Study text Start Marker

10 Off-the-Radar Documentaries I Loved in 2025
I never expected to make this list an annual thing, but here I am doing exactly that. Blame the filmmakers. They’ve made so many slyly awesome films over the last 65 some years that I’ll probably be back again next year.
As always, the rules: This list captures ten surprisingly great films that live—or in some cases hide—on the second-tier streamers. You won’t find these films on Netflix, Hulu, HBO Max, or Apple TV. That doesn’t make them any lesser; if anything, it only makes them more precious. These films are not timely or trendy or celebrity-driven. In some cases they are simply old and forgotten. All of them are great.
Let’s go!
Junior (2013): Easily the most endearing film on this list. Eddie Belasco is a 75-year-old theater director in San Francisco who hugs, mugs and argues with his nearly 100-year-old mother, Josephine. Together they are documentary magic. But between the laughs we see the reality: these are the final pages of a love story. Eddie is in denial of his own physical decline and spends his days fretting over a mother he’s emotionally unprepared to lose. Director: Jenna Rosher.
In the Bathtub of the World (2001): Caveh Zahedi is one of the more relentlessly original voices you’ll encounter in documentary. He’s not just okay making friends squirm in the eye of his camera, he seems to thrive on it. In Bathtub, Zahedi resolves to create a video diary of the year 2001. The result is an artful progenitor of YouTube. Zahedi, like Nelson Sullivan before him, shows us the future we didn’t see coming. Warning: A girlfriend may have been emotionally traumatized in the making of this film. Director: Caveh Zahedi.
Dear Audrey (2023): Certain films exist in a magical realm where nothing happens but everything is deeply and brilliantly experienced. Dear Audrey is such a film. This could’ve been simply another well-intentioned film about a family coping with terminal illness. Instead, Dear Audrey deftly weaves past and present in a story about memory, regrets, acceptance and love. Director: Jeremiah Hayes.
News from Home (1976): The early structuralist documentaries of the 1960s were often more focused experimentation than coherence. French filmmaker Chantal Akerman elevated the form in this meditation on her self-imposed exile in early ‘70s New York City. The film moves glacially by today’s standards; this is the opposite of an Instagram reel. But if you surrender to News’ rhythms, the experience is hypnotic. I dare you not to hit reverse at least once during Akerman’s extended shot of a teeming New York street, filmed from a moving car. Director: Chantal Akerman.

Study text End Marker
Input data Start Marker

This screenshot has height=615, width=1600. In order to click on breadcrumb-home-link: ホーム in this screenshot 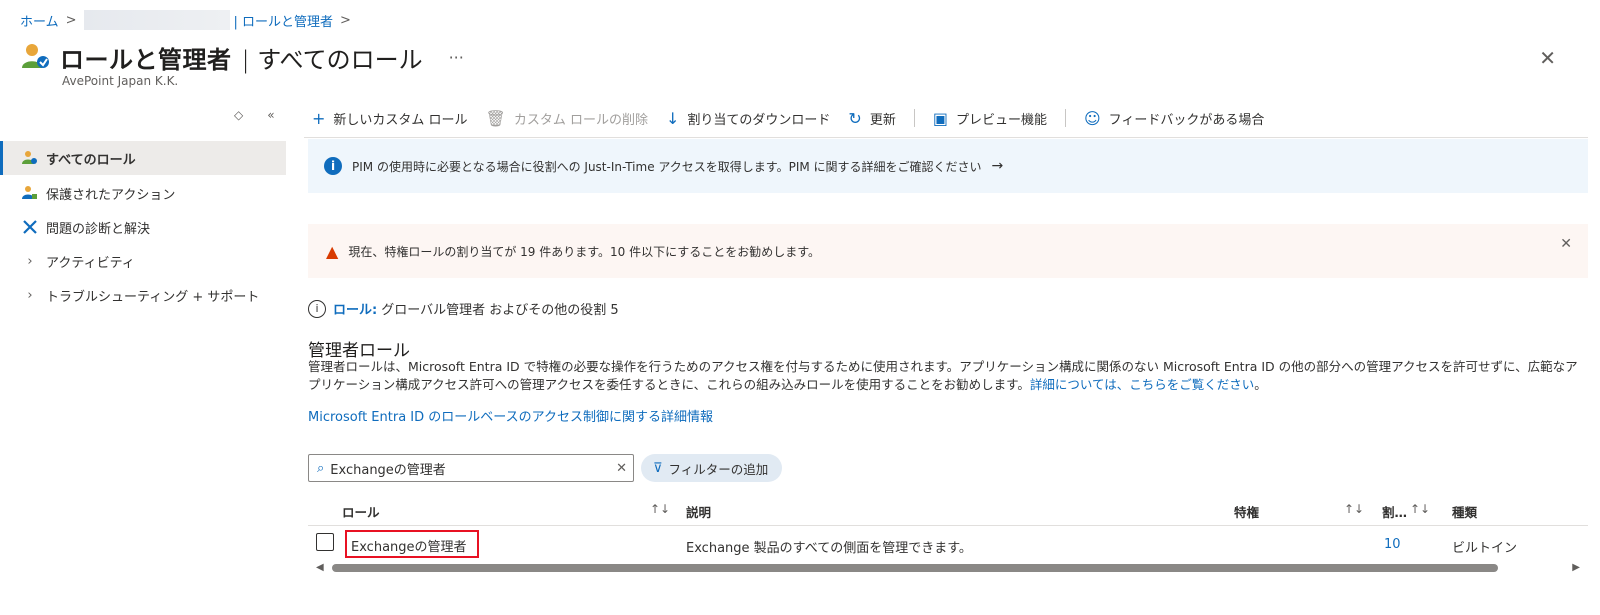, I will do `click(40, 20)`.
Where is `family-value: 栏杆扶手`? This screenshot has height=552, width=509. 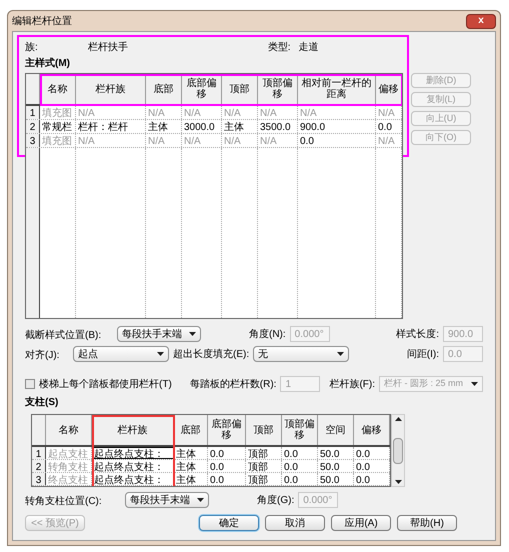
family-value: 栏杆扶手 is located at coordinates (108, 47).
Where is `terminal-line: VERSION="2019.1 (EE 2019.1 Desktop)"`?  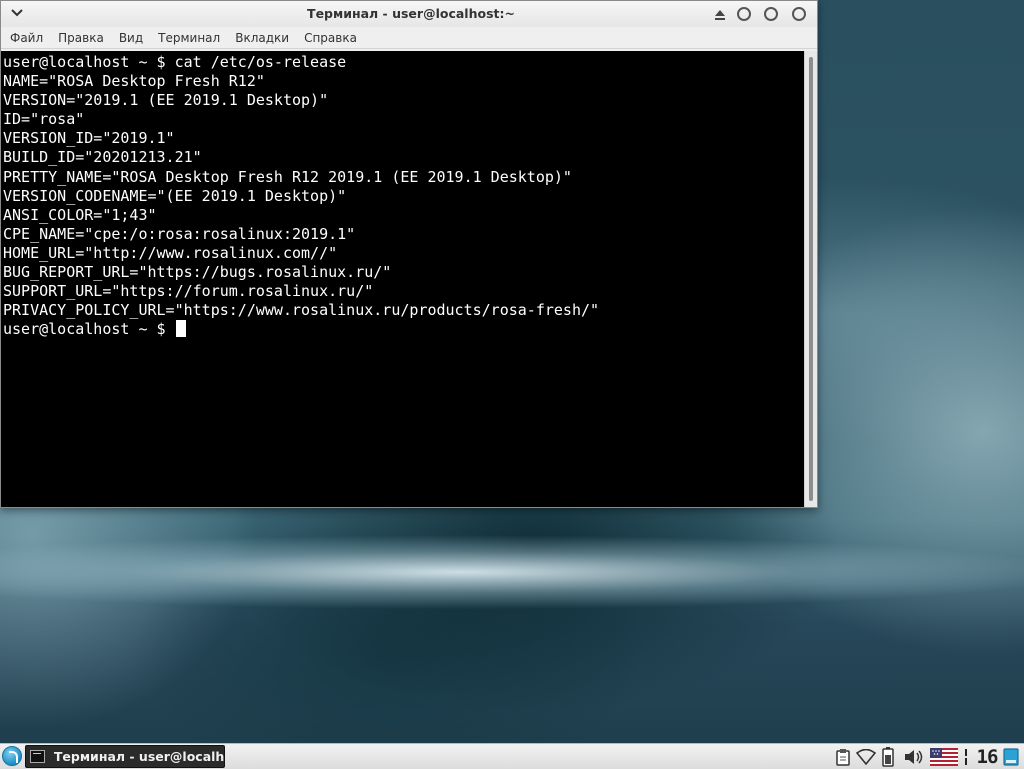 terminal-line: VERSION="2019.1 (EE 2019.1 Desktop)" is located at coordinates (166, 100).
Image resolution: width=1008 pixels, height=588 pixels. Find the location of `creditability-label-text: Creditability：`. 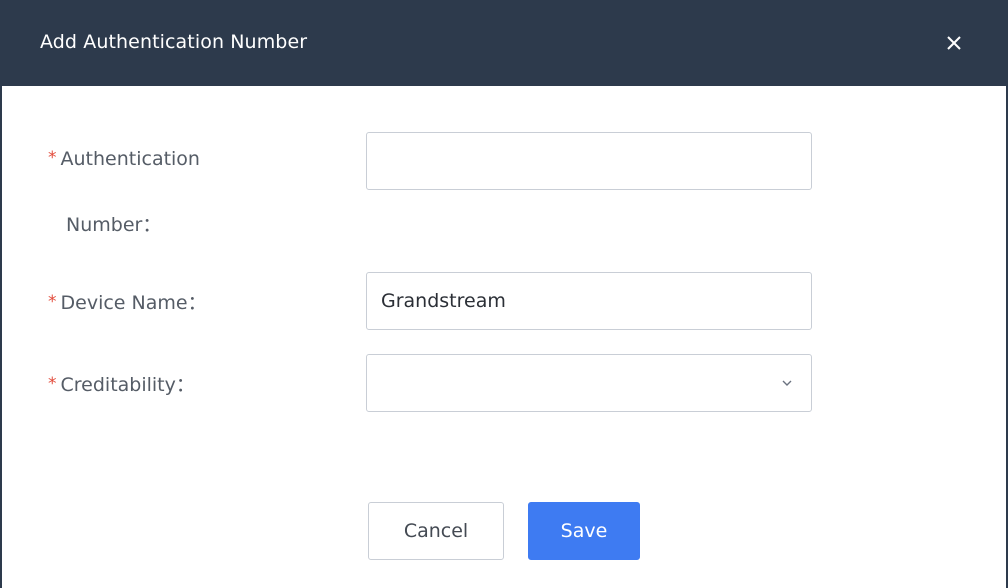

creditability-label-text: Creditability： is located at coordinates (128, 385).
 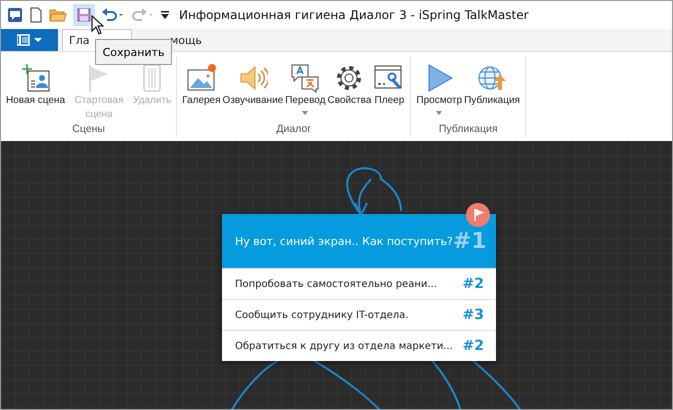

Input data End Marker

-- Questions --
1. According to the documentary list, why does the author expect to return with another list next year?
2. Echo the stored rows from the line containing "Image resolution: width=1008" through the end of the rows, inclusive, omitting the pictures.

-- Expected outputs --
1. The author expects to return because filmmakers have made so many slyly awesome films over the last 65 or so years.

2.
Image resolution: width=1008 pixels, height=588 pixels. Find the location of `creditability-label-text: Creditability：`. 

creditability-label-text: Creditability： is located at coordinates (128, 385).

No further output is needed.